» **Text block**:
--------------------------------------------------
The case of the woman who sued McDonald’s over burns while handling a hot cup of coffee may have more to do with your personal injury case than you think. Extensive publicity about this landmark lawsuit tainted many potential jurors by prejudicing them against plaintiffs in personal injury cases in general. According to critics, this case demonstrated:
- That we were becoming an out-of-control litigious society.
- That ordinary people acting against common sense could cause great financial harm to businesses seeking to serve the public in good faith.
- That jury awards were getting excessive and out of hand.
To this day, many people use references to “the McDonald’s hot coffee case” as a short form for something like “unfair court decisions doing harm to honest business owners.”
However, the facts of the McDonald’s hot coffee case paint a very different picture: a picture of corporate callousness, greed and failure to consider the well-being of ordinary consumers.
What does this case have to do with your personal injury claim? It means that your personal injury attorney should be sensitive to unwarranted prejudice against you when you pursue compensation in cases of clear negligence. Dankner Milstein, P.C., is skilled at turning counter arguments in favor of its clients. The law firm often takes misconceptions and uses them for a client’s benefit during settlement negotiations or courtroom testimony and cross examination.
--------------------------------------------------
» **Data block**:
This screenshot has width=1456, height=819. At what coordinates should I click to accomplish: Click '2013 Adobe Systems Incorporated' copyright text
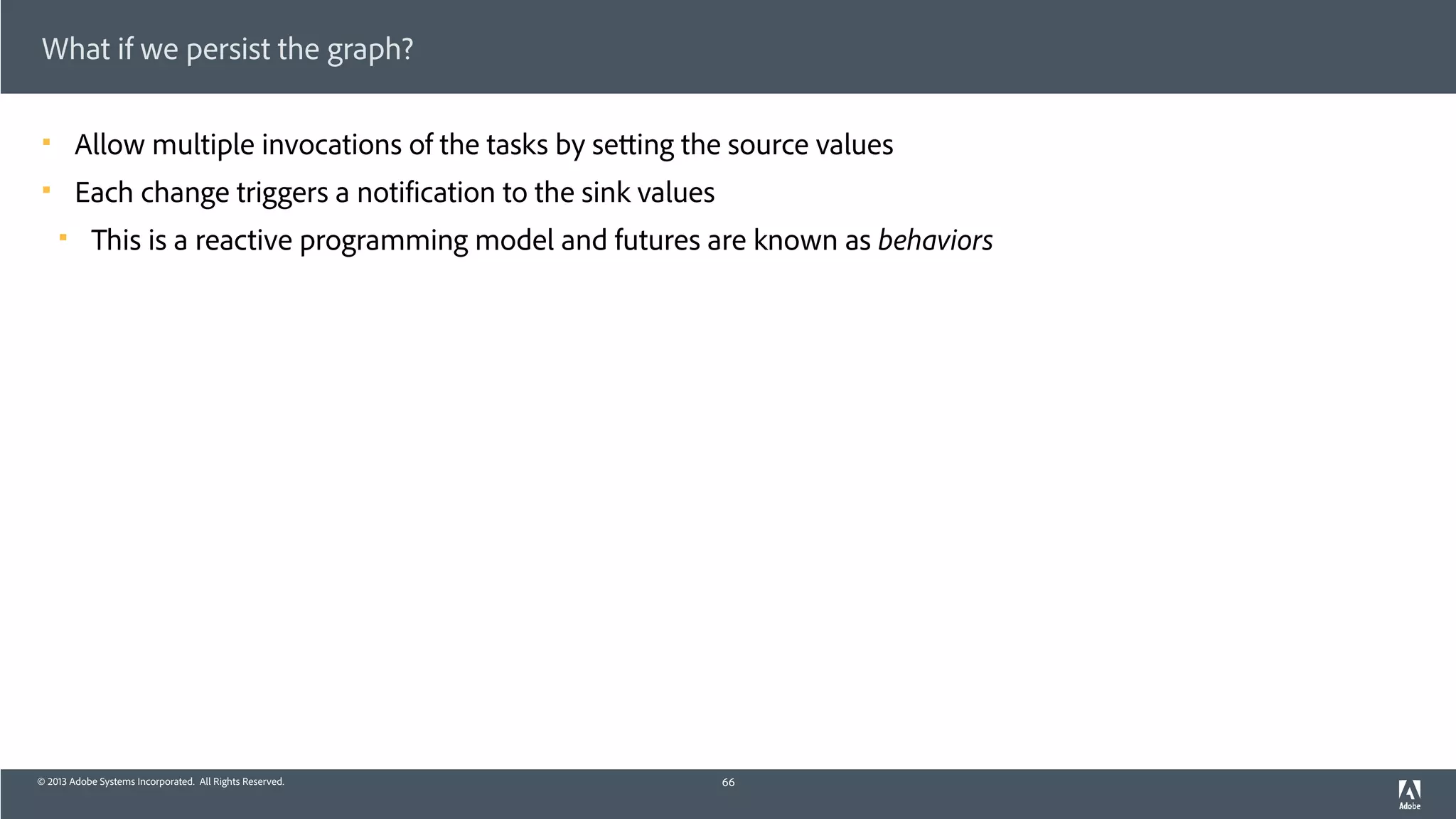pos(121,782)
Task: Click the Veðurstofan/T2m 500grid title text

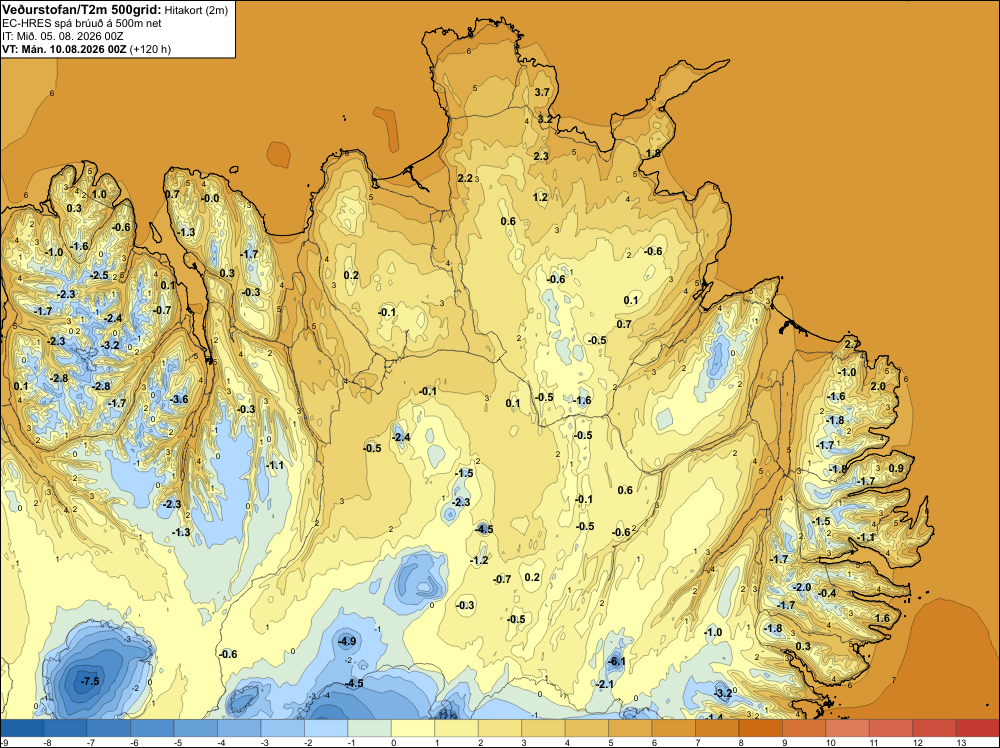Action: (x=82, y=10)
--------------------------------------------------
Return the full text about the McDonald's hot coffee case word for word. The lines have nothing to do with this.

The case of the woman who sued McDonald’s over burns while handling a hot cup of coffee may have more to do with your personal injury case than you think. Extensive publicity about this landmark lawsuit tainted many potential jurors by prejudicing them against plaintiffs in personal injury cases in general. According to critics, this case demonstrated:
- That we were becoming an out-of-control litigious society.
- That ordinary people acting against common sense could cause great financial harm to businesses seeking to serve the public in good faith.
- That jury awards were getting excessive and out of hand.
To this day, many people use references to “the McDonald’s hot coffee case” as a short form for something like “unfair court decisions doing harm to honest business owners.”
However, the facts of the McDonald’s hot coffee case paint a very different picture: a picture of corporate callousness, greed and failure to consider the well-being of ordinary consumers.
What does this case have to do with your personal injury claim? It means that your personal injury attorney should be sensitive to unwarranted prejudice against you when you pursue compensation in cases of clear negligence. Dankner Milstein, P.C., is skilled at turning counter arguments in favor of its clients. The law firm often takes misconceptions and uses them for a client’s benefit during settlement negotiations or courtroom testimony and cross examination.